**Tarefas do exercício**.
(A) Edite o trecho sobre o ITR de "Nesse fundamento, a" a "de Várzea Grande.", substituindo "comerciante" por "produtor".
(B) Por favor, retome o trecho sobre o ITR e dê continuidade a ele a partir da última frase.

**Trecho**.
POSSE IMPOSSÍVEL
Produtor que não usufrui da sua terra não paga Imposto Territorial Rural, diz TRF-4

Por Jomar Martins (jomar@painelderiscos.com.br)

Se o proprietário não detém o direito de usar, gozar e dispor das suas terras, em decorrência de litígios judiciais , a propriedade se mantém na mera formalidade e não configura fato gerador de tributo. Logo, não há relação jurídico-tributária que embase a cobrança de Imposto Territorial Rural (ITR).

Nesse fundamento, a 1ª Turma do Tribunal Regional Federal da 4ª Região (TRF-4) acolheu apelação para livrar um comerciante de recolher o tributo sobre uma área de terras de 2,4 mil hectares, adquirida em Guarantã do Norte (MT) e escriturada no 2º Serviço Notarial e Registral do Estado de Mato Grosso, comarca de Várzea Grande.

Posse só no papel

Desde que adquiriu a área, em 2003, o autor não consegue a posse nem a transferência para o seu nome, em razão da existência de ação discriminatória, com mandado de sequestro, ajuizada pelo Instituto Nacional de Colonização e Reforma Agrária (Incra). Ou seja, a área em que se insere o imóvel, a Gleba Cristalino/Divisa, foi alvo de sequestro integral. A averbação do mandado de sequestro, inclusive, constava na matrícula do imóvel – e mesmo assim o fisco federal emitiu a cobrança de ITR.

‘‘Portanto, a parte autora, rigorosamente, não detinha sobre a área de terras posse total ou possibilidade integral de uso e fruição, bem como o direito de reivindicar a área foi obstado pela ação discriminatória movida pelo Incra, de modo que a propriedade mantém-se apenas no papel, como mera formalidade’’, registrou o acórdão que, reformando a sentença, desconstituiu as execuções fiscais movidas contra o autor.

**Linhas**.

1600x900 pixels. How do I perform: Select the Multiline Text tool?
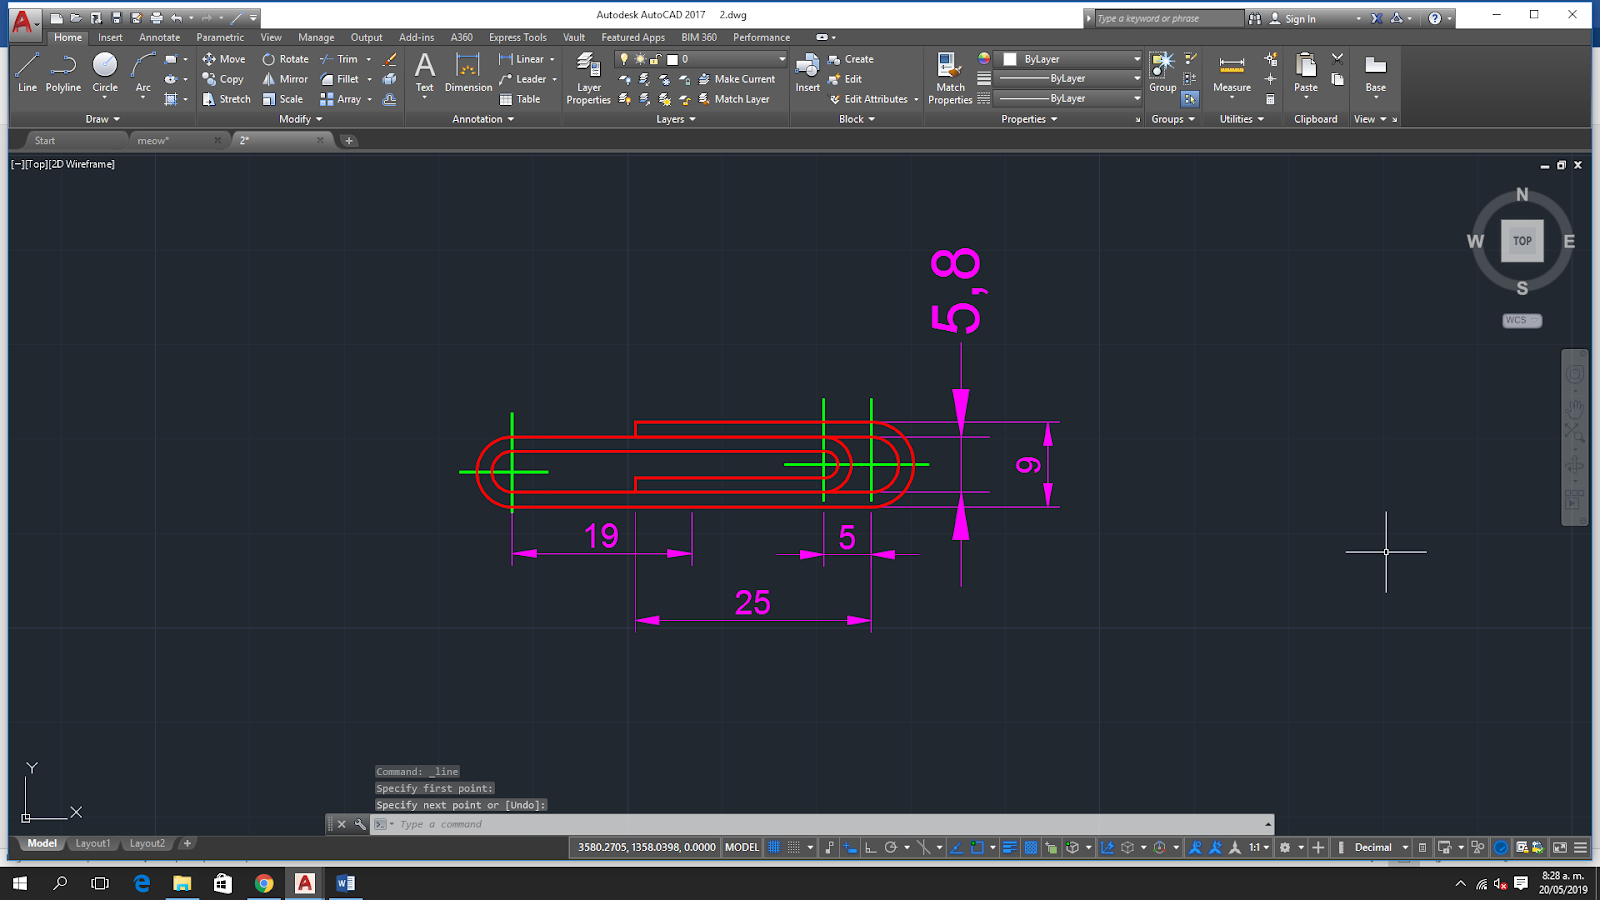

* * *

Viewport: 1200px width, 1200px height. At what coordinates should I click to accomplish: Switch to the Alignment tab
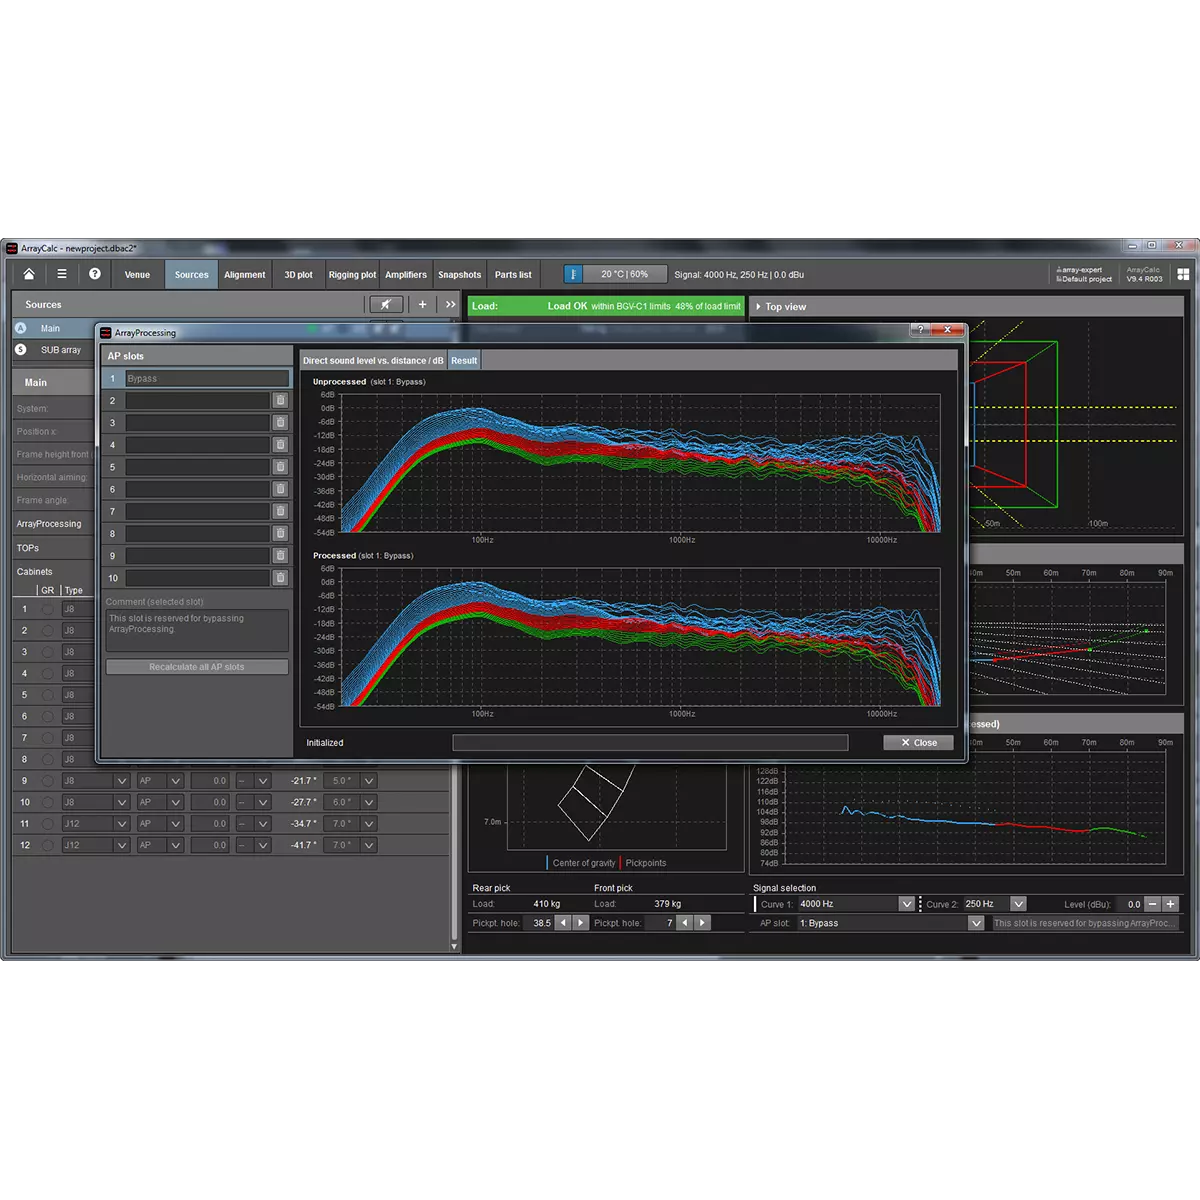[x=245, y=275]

**Respostas**.
(A)
Nesse fundamento, a 1ª Turma do Tribunal Regional Federal da 4ª Região (TRF-4) acolheu apelação para livrar um produtor de recolher o tributo sobre uma área de terras de 2,4 mil hectares, adquirida em Guarantã do Norte (MT) e escriturada no 2º Serviço Notarial e Registral do Estado de Mato Grosso, comarca de Várzea Grande.

(B)
Sentença de improcedência

No primeiro grau, o autor não conseguiu desconstituir os créditos tributários, calcado em duas execuções fiscais (exercícios de 2009 e 2010), lançados pela Fazenda Nacional.  O juízo da 5ª Vara Federal de Maringá (PR) entende que o autor é o proprietário do imóvel e, à época de sua aquisição, tinha conhecimento do ônus que recaia sobre ele. Em suma, a propriedade do imóvel rural descrito na matrícula do Registro de Imóveis, pela parte autora, constitui-se, por si só, nos termos dos artigos 29 e 31 do Código Tributário Nacional (CTN), em fato gerador de ITR.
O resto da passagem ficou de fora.